Assuming you have a steady income and meet other requirements, you can file for Chapter 13 bankruptcy in Maryland. In a Chapter 13 case, you repay some or all your debts over a period of three to five years. When the repayment period is over, any remaining balances may be discharged.
Not all debts can be discharged
If you have an outstanding student loan balance, you will likely need to keep making payments after your case is over. Furthermore, tax and mortgage debts are unlikely to be forgiven or erased when a Chapter 13 proceeding concludes. However, it may be possible to free yourself from debts acquired to pay a state or federal tax debt. Child support and alimony payments will not be discharged at the end of a Chapter 13 case.
Debts that will likely be discharged
As a general rule, unsecured debts, such as medical bills or credit card balances, will be discharged when the repayment period ends. In some cases, you won’t have to include unsecured creditors in your repayment plan. However, this will depend on the amount of disposable income that you have each month. Disposable income is money left over at the end of the month after accounting for food, clothing and other essential expenses.

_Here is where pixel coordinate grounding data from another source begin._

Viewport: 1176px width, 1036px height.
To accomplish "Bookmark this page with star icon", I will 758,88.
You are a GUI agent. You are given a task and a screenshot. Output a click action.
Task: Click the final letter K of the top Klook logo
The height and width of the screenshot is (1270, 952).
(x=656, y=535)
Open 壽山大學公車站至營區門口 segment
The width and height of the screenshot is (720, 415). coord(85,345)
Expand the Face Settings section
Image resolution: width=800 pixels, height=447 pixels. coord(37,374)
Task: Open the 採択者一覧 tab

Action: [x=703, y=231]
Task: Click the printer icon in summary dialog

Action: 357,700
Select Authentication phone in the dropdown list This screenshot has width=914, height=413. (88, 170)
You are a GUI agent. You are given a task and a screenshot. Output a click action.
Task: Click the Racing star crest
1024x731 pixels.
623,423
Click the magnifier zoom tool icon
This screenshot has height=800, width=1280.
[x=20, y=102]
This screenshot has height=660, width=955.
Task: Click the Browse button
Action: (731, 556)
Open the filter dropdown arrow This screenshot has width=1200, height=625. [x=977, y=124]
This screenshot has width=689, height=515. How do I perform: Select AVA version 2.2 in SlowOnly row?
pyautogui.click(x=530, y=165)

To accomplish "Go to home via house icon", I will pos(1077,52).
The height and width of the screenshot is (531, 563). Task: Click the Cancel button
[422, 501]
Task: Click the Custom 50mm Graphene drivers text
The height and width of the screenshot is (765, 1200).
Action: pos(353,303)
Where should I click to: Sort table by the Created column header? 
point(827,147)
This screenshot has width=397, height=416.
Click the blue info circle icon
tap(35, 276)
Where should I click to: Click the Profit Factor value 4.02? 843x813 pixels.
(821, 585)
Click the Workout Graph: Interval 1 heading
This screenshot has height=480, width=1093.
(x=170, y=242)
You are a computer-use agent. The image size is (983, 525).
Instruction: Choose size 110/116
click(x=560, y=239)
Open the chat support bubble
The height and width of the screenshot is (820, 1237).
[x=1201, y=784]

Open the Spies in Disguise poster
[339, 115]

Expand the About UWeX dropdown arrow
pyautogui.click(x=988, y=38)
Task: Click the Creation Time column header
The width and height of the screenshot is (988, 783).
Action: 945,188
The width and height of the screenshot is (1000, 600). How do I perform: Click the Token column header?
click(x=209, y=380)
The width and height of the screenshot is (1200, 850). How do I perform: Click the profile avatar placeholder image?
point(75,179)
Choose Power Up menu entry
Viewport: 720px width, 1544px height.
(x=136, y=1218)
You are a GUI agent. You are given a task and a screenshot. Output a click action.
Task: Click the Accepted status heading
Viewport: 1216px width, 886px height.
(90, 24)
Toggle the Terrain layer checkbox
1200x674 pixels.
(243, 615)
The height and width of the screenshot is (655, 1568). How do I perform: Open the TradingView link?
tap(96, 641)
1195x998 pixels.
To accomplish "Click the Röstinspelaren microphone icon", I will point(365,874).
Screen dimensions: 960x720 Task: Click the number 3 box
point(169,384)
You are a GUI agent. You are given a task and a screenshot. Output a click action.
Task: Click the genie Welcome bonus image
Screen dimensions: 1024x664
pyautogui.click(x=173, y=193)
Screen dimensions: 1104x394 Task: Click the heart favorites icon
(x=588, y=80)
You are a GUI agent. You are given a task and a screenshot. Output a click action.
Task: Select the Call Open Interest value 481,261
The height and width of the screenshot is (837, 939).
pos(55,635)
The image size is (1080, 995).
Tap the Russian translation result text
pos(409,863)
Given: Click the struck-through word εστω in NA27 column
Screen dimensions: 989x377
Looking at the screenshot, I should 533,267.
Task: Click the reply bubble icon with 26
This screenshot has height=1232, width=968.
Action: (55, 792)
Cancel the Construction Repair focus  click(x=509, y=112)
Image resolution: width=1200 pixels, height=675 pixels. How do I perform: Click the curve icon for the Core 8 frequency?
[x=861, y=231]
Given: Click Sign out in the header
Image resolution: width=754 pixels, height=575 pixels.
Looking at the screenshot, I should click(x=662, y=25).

The criteria to receive a discharge
A Chapter 13 case won’t be discharged simply because you get to the end of your repayment period. In addition to completing a repayment plan, you must also prove that you have remained current on alimony or child support payments. Finally, it will be necessary to show that you have taken and completed a financial counseling course.
If you are struggling to keep up with debt payments, it may be a good idea to consider filing for Chapter 13 bankruptcy. Doing so may allow you to keep your home, car or other assets while making payments to creditors. A lawyer may explain the potential advantages of filing for bankruptcy, like obtaining an automatic stay from creditor collection activities.